Problem to solve:
What is needed is an exact copy of the lines from the one containing "Go to next page arrow in table footer" through the last line of the records, with no pictures.

[Dataset entries]
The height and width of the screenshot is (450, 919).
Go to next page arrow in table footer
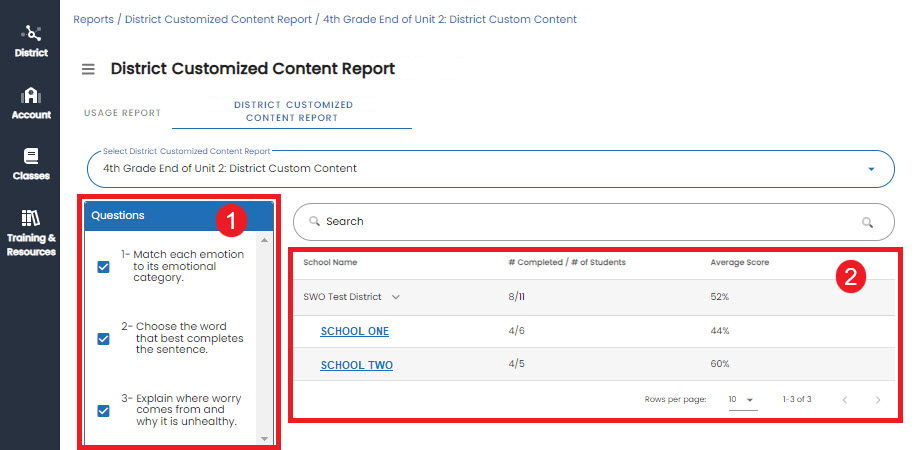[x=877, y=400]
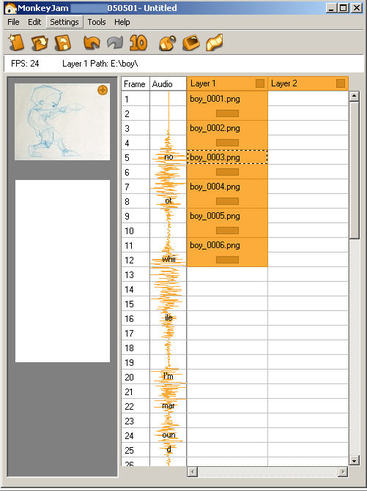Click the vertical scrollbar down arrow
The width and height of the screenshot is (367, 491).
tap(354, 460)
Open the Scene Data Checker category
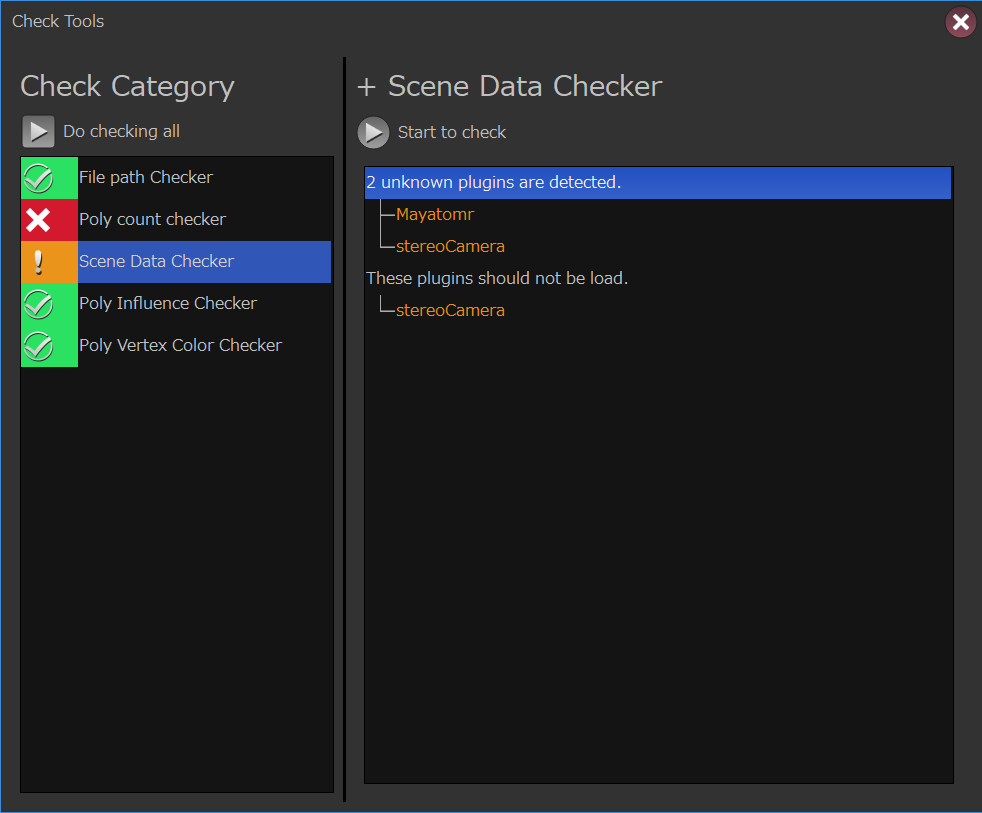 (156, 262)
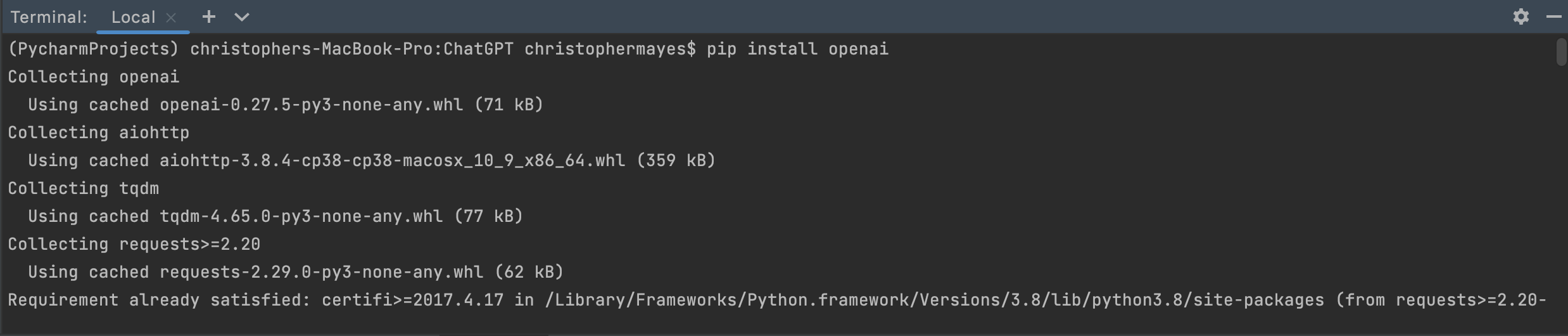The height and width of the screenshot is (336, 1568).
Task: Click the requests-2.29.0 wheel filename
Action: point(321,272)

Solution:
Go to next page arrow in table footer
[x=877, y=400]
Click the vertical scrollbar down arrow
The width and height of the screenshot is (367, 491).
tap(354, 460)
Open the Scene Data Checker category
 (156, 262)
The height and width of the screenshot is (336, 1568).
Task: Click the requests-2.29.0 wheel filename
Action: point(321,272)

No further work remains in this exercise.